Также показателен в этом сложном, поистине «византийском» чине освящения храма момент внесения мощей, имеющих быть положенными в престол. Не у царских врат алтаря, а у запертых наружных дверей храма возглашает архиерей: «Возмитеся врата князи ваша. Кто есть сей Царь Славы? Господь сил той есть Царь Славы!..» Объясняя этот обряд, Симеон Солунский, сам один из ярких представителей символических и мистериальных объяснений богослужения, пишет: «…Мученики — во св. мощах — и сам архиерей образуют Христа, а храм — небо… Архиерей же читает молитву входа, призывая сослужителей и совходящих ангелов. И таким образом, знаменуя врата храма и отверзая их, священнослужители в храм, как бы на небо, входят через великого Отца свидетели Иисуса Христа, при отверстии нам небесной скинии…» [10].

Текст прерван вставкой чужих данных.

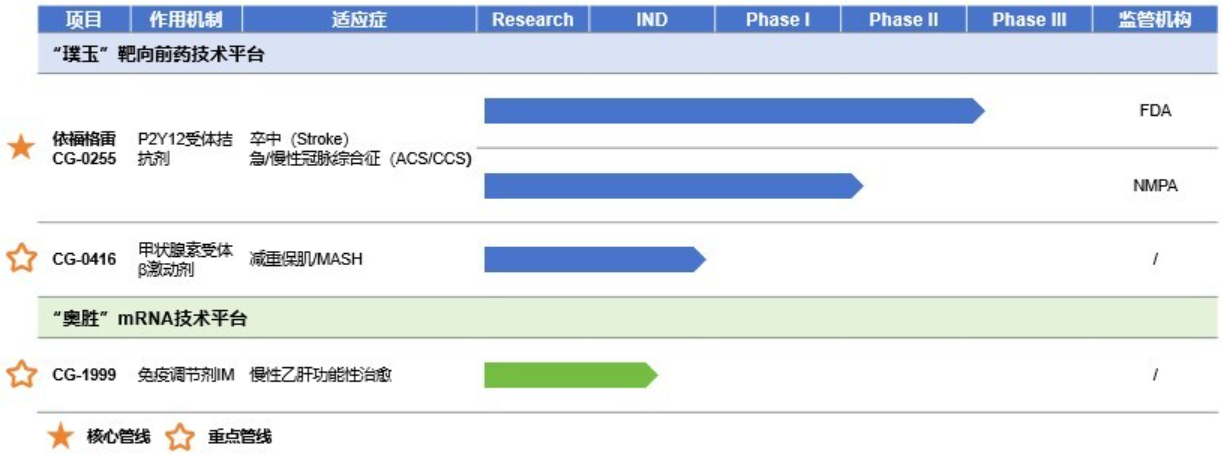
Task: Click the 适应症 column header
Action: pyautogui.click(x=359, y=20)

Совершенно ясно, что обряд этот сложился в ту эпоху, когда, и об этом свидетельствует множество других памятников, царскими вратами называли двери не алтаря, а самого храма, и когда сам храм переживался и воспринимался как небо на земле, как место, в котором через евхаристическое собрание Церкви, «дверем затворенным», проходит Господь, и с Ним, и в Нем Его Царство… О значении престола в Евхаристии мы будем подробно говорить в связи с так называемым «малым входом». Сказанного же сейчас достаточно, чтобы подчеркнуть не только изначальную и основную связь храма с собранием, но и смысл самого храма как именно собора, как воплощенное в архитектурных формах, в красках и образах — «собрание в Церковь…».

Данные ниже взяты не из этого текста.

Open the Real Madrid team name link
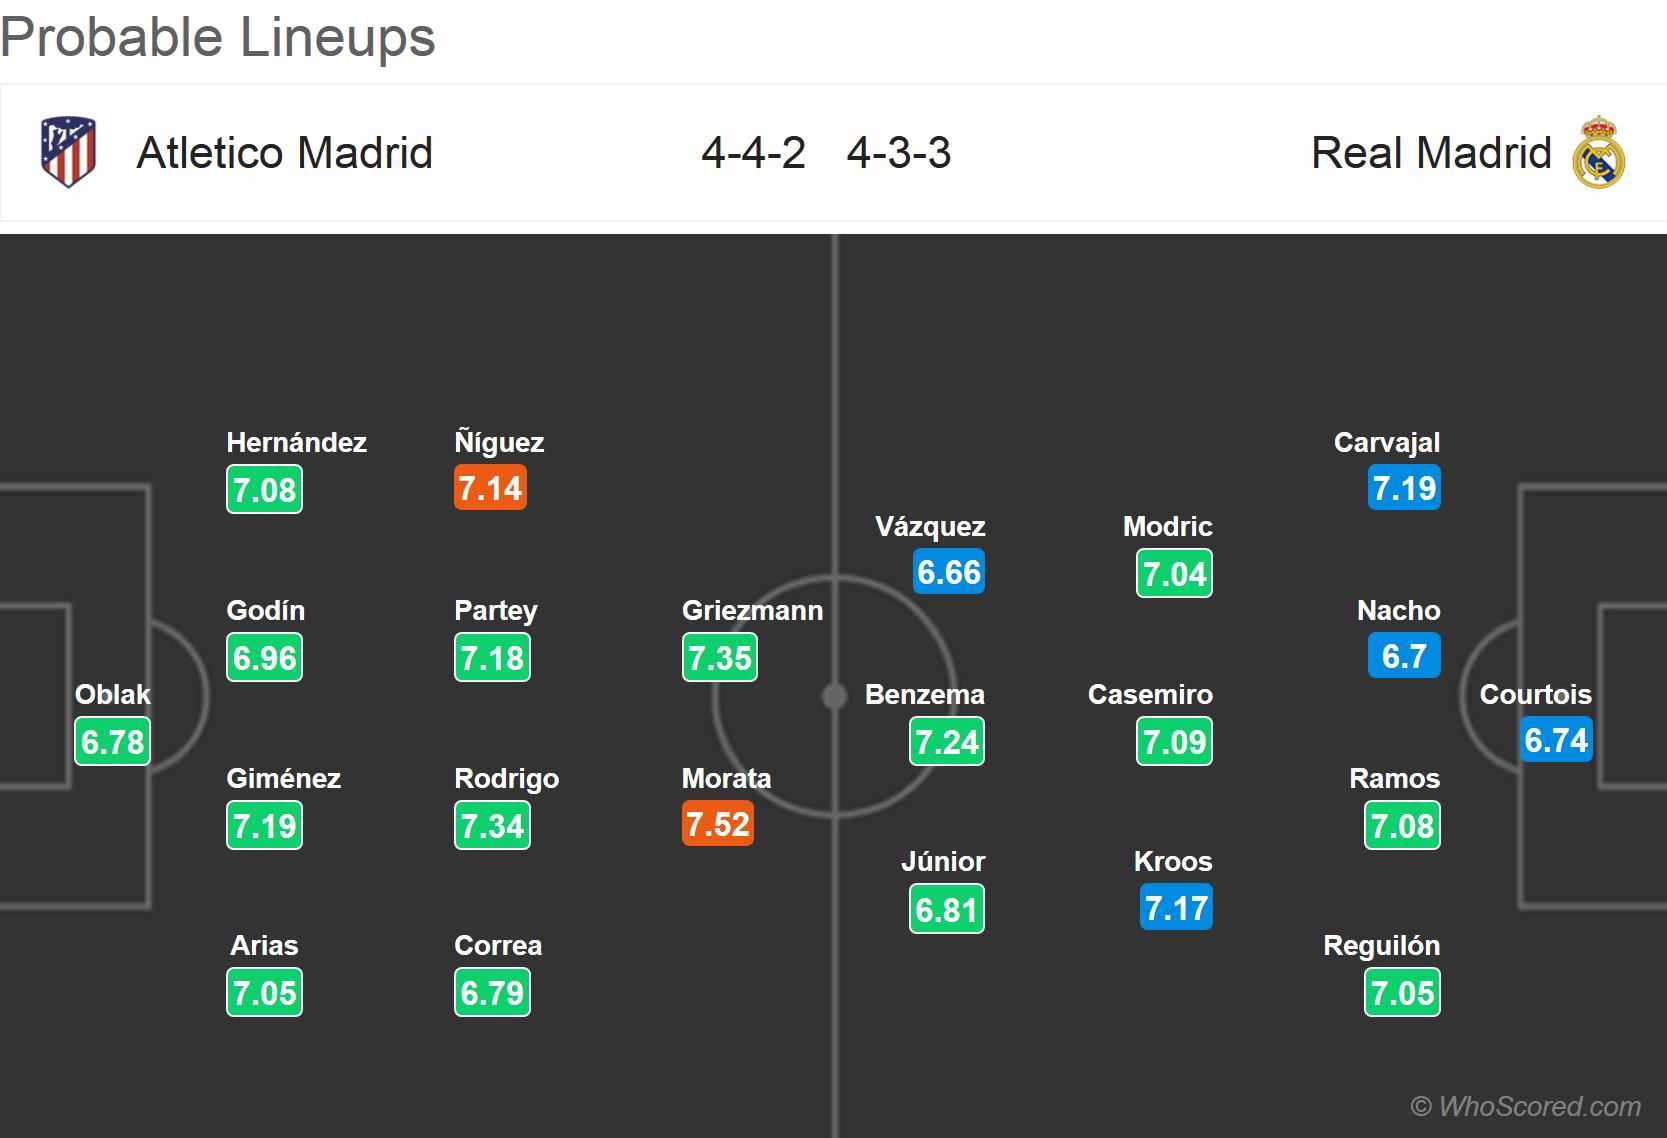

Литургия есть «таинство собрания». Христос пришел, «чтобы рассеянных чад Божиих собрать воедино» (Ин. 11:52), и Евхаристия с самого начала была явлением и осуществлением единства Нового народа Божия, собранного Христом и во Христе. Надо твердо знать и помнить: в храм мы идём не для индивидуальной молитвы, мы идем собраться в Церковь, и сам видимый храм есть только образ того нерукотворного храма, который он знаменует. Поэтому «собрание в Церковь» есть действительно первое литургическое действие, основание всей Литургии, и не поняв этого, нельзя понять и всего дальнейшего тайнодействия. И когда я говорю: «Я иду в Церковь», — это значит, я иду в собрание верующих, чтобы с ними вместе составить Церковь, чтобы быть тем, чем я стал в день крещения, т. е. членом — в полном и абсолютном смысле этого слова, членом Тела Христа: «Вы, — говорит Апостол, — Тело Христово, а порознь члены» (1 Кор. 12:27). Я иду явить и осуществить свое членство, явить и засвидетельствовать перед Богом и мiром тайну Царства Божия, уже «пришедшего в силе».